If this general fact be admitted, it will enable us to account for a phenomenon which, although overlooked by most men from its familiarity, cannot fail to suggest an interesting subject of speculation to those who reflect on the circumstances with due attention. What I allude to is, that a mimic, without consulting a mirror, knows, by a sort of consciousness or internal feeling, the moment when he has hit upon the resemblance he wishes to exhibit. This phenomenon (which has always appeared to me an extremely curious and important one) seems to be altogether inexplicable, unless we suppose that, when the muscles of the mimic's face are so modified as to produce the desired combination of features, he is conscious, in some degree, of the same feeling or sensation which he had when he first became acquainted with the original appearance which he has been attempting to copy.

Nor is it the visible appearance alone of others that we have a disposition to imitate.

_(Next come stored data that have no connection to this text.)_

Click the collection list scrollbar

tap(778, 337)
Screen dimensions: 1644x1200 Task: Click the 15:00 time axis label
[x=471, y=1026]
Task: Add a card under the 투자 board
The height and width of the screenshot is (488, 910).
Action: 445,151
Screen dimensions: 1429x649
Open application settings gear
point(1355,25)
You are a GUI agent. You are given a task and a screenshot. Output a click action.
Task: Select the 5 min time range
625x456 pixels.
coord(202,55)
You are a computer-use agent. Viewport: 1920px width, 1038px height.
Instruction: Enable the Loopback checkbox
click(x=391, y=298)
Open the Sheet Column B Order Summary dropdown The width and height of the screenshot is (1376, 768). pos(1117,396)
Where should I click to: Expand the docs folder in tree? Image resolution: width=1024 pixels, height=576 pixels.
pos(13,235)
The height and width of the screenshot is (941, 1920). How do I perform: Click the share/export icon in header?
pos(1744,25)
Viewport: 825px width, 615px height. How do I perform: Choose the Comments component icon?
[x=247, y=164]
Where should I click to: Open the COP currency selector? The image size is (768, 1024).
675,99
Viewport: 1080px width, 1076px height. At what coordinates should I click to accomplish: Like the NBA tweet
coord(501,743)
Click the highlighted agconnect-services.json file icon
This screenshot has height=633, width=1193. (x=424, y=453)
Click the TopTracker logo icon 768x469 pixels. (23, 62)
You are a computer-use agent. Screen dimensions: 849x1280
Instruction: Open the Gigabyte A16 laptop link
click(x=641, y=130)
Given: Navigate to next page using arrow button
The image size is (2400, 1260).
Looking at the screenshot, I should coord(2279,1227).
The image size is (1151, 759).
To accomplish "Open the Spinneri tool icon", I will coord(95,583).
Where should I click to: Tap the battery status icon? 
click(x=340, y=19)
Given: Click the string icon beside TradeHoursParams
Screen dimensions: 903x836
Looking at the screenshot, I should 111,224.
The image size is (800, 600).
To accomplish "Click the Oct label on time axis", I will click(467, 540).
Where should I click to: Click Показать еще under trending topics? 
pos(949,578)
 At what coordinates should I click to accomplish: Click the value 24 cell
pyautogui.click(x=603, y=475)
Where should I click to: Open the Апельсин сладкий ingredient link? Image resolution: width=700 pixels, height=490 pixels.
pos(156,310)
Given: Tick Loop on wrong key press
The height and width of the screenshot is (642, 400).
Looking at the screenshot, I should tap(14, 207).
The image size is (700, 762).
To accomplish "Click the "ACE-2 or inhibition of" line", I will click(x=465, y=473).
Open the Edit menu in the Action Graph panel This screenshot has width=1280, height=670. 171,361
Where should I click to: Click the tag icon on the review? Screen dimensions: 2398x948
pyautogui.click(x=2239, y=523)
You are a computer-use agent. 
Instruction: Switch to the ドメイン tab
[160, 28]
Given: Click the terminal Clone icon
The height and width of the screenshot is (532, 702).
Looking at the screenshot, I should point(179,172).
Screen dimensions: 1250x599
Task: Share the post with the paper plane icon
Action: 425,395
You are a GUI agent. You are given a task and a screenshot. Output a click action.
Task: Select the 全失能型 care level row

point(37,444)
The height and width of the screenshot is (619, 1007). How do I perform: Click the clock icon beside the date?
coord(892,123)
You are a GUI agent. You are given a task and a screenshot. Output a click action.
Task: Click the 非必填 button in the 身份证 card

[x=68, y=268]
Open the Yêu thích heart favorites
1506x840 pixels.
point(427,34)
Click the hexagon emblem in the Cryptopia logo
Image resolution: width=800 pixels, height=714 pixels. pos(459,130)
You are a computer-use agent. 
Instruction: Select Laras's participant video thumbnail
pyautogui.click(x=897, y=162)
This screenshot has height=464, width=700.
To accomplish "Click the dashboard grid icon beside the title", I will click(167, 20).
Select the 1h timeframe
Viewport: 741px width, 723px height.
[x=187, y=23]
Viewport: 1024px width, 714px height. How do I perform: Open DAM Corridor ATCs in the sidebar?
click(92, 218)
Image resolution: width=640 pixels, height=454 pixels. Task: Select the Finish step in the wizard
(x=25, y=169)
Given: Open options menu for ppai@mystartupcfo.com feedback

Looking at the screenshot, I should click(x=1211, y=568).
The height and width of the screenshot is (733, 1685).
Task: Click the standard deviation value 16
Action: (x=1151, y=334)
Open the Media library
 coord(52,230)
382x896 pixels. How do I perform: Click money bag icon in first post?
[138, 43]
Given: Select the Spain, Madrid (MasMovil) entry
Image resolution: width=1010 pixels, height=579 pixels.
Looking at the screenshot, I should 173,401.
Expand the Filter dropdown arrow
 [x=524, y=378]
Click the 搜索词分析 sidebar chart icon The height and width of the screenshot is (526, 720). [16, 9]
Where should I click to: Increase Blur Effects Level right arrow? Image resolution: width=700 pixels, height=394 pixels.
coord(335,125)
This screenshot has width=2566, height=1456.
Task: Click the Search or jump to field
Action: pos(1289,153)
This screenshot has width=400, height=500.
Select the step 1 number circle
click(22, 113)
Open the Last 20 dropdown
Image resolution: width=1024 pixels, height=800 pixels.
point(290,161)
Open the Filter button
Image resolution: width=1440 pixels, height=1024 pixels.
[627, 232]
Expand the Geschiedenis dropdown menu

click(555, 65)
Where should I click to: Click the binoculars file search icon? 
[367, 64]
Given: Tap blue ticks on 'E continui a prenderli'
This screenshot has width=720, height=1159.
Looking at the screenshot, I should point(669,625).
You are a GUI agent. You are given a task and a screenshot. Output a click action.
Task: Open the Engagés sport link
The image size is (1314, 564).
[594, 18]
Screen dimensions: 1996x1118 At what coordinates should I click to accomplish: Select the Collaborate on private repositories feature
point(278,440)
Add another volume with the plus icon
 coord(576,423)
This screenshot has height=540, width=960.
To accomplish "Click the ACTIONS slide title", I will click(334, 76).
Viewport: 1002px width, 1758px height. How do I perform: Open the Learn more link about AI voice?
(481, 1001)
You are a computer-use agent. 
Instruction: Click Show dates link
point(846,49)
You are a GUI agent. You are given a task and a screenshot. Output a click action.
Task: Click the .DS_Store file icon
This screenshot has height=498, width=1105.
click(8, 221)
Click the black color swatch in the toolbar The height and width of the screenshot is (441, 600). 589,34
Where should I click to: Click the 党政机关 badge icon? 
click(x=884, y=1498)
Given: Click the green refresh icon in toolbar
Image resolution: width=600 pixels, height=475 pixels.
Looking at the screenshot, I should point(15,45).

We copy instinctively the voices of our companions, their tones, their accents, and their modes of pronunciation. Hence that general similarity in point of air and manner, observable in all who associate habitually together, and which every man acquires in a greater or less degree; a similarity unheeded, perhaps, by those who witness it daily, and whose attention, accordingly, is more forcibly called to the nicer shades by which individuals are discriminated from each other, but which catches the eye of every stranger with incomparably greater force than the specific peculiarities which, to a closer observer, mark the endless varieties of human character.

The influence of this principle of imitation on the outward appearance is much more extensive than we are commonly disposed to suspect. It operates, indeed, chiefly on the air and movements, without producing any very striking effect on the material form in its quiescent state. So difficult, however, is it to abstract this form from its habitual accompaniments, that the members of the same community, by being accustomed to associate from their infancy in the intercourse of private life, appear, to a careless observer, to bear a much closer resemblance to cach other than they do in reality; while, on the other hand, the physical diversities which are characteristical of different nations are, in his estimation, proportionally magnified.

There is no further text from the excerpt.